As the rental market continues to perform well in Chicago, investors and owners are looking for alternative ways to enter the market and the latest answer has been condo deconversions.
Already, Chicago has seen several marquee deals, with the largest transaction of this type closing last December at the 133-unit Clark Place.
Sam Haddadin, who recently joined CBRE as a condo deconversion specialist, sees many more opportunities on the horizon, as investors are actively targeting condo associations in desirable locations that could benefit from a deconversion transaction.
“There are a lot of buildings in Chicago right now that would be ideal candidates for condo deconversions,” said Sam Haddadin, vice president at CBRE. “For newer product, we had a lot of condos that were bought at the peak of the housing cycle, and owners are now seeing this as a viable way out. In some older buildings, anywhere from 20-to-60 years old, associations have deferred major maintenance expenditures. As many of those are coming due, some owners are finding it is easier to sell the association to an investor or a developer, rather than initiate a huge special assessment and a disruptive construction project.”
In the latter scenario, Haddadin said that investors and developers are willing to take on large maintenance or rehabilitation work with condo buildings because they can achieve good pricing on the work through their relationships in the construction industry, whereas individual owners or condo associations would not have this capability.

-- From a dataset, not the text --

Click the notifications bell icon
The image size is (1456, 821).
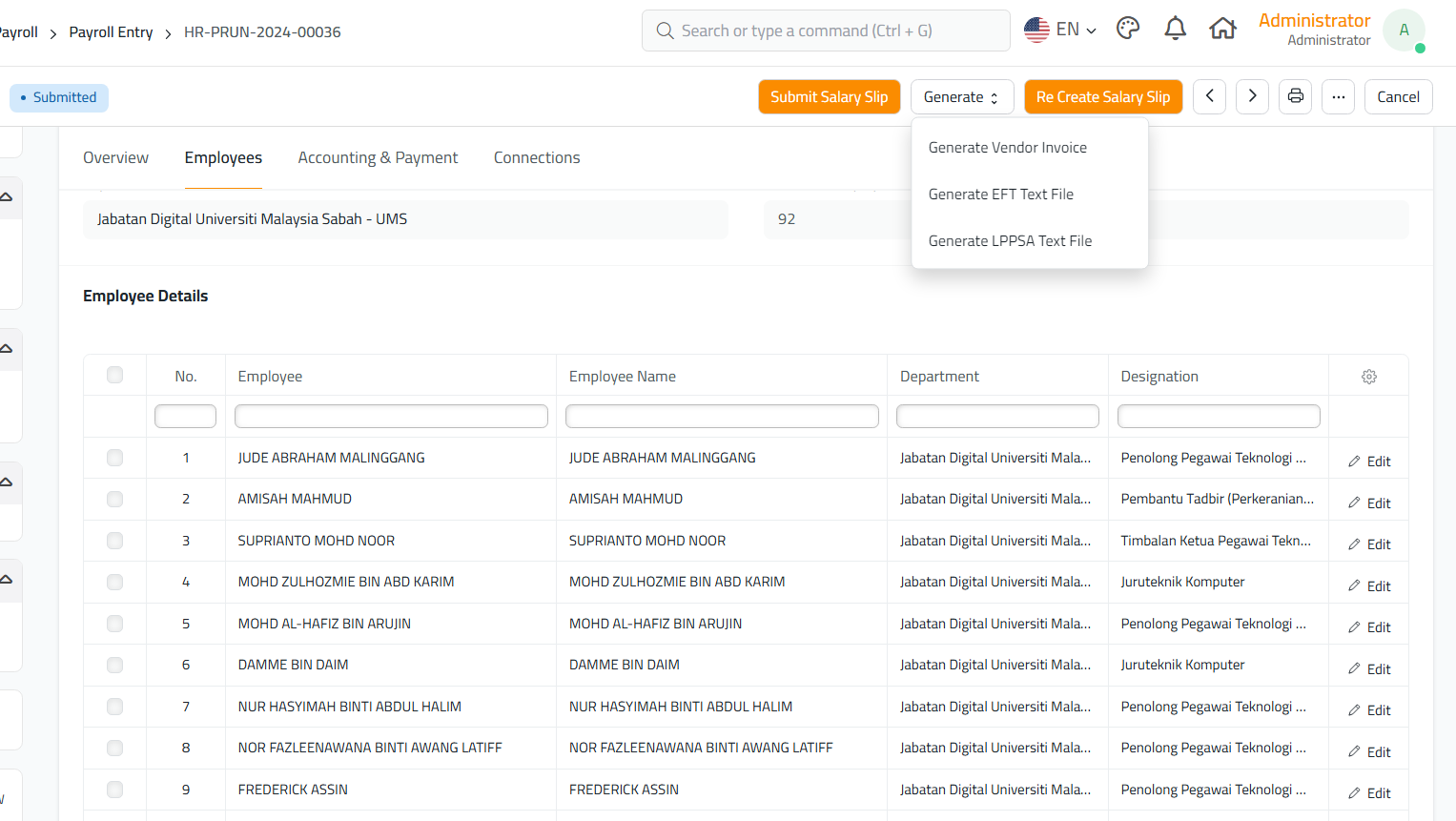pos(1175,30)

“Developers and investors are able to tackle these capital projects more efficiently and at lower costs than your average condo association,” said Haddadin. “This puts them in the unique position of being able to pay condo owners a substantial premium for their units, while still acquiring the property at a price that allows them to complete their planned capital projects within budget. Condo deconversions are giving investors and developers a once in a lifetime opportunity to acquire properties in irreplaceable locations in Chicago and they are competitively pursuing these opportunities.
For individual owners, this arrangement can be a boon as well.
Many condo buildings are full of owners with underwater mortgages. After the housing crash, condos were hit especially hard. Many owners have been looking for opportunities to sell their units, but have been unable to as the market has not rebounded to past highs.
However, a deconversion, which requires 75 percent of the association members to approve, often allows owners to get much closer to the price they desire, or, even see a return on their investment.
“What we are seeing in the current market is that the whole is worth more than the sum of the parts, so on a per unit basis owners are yielding higher sale prices from a deconversion than if they were to list independently,” said Haddadin.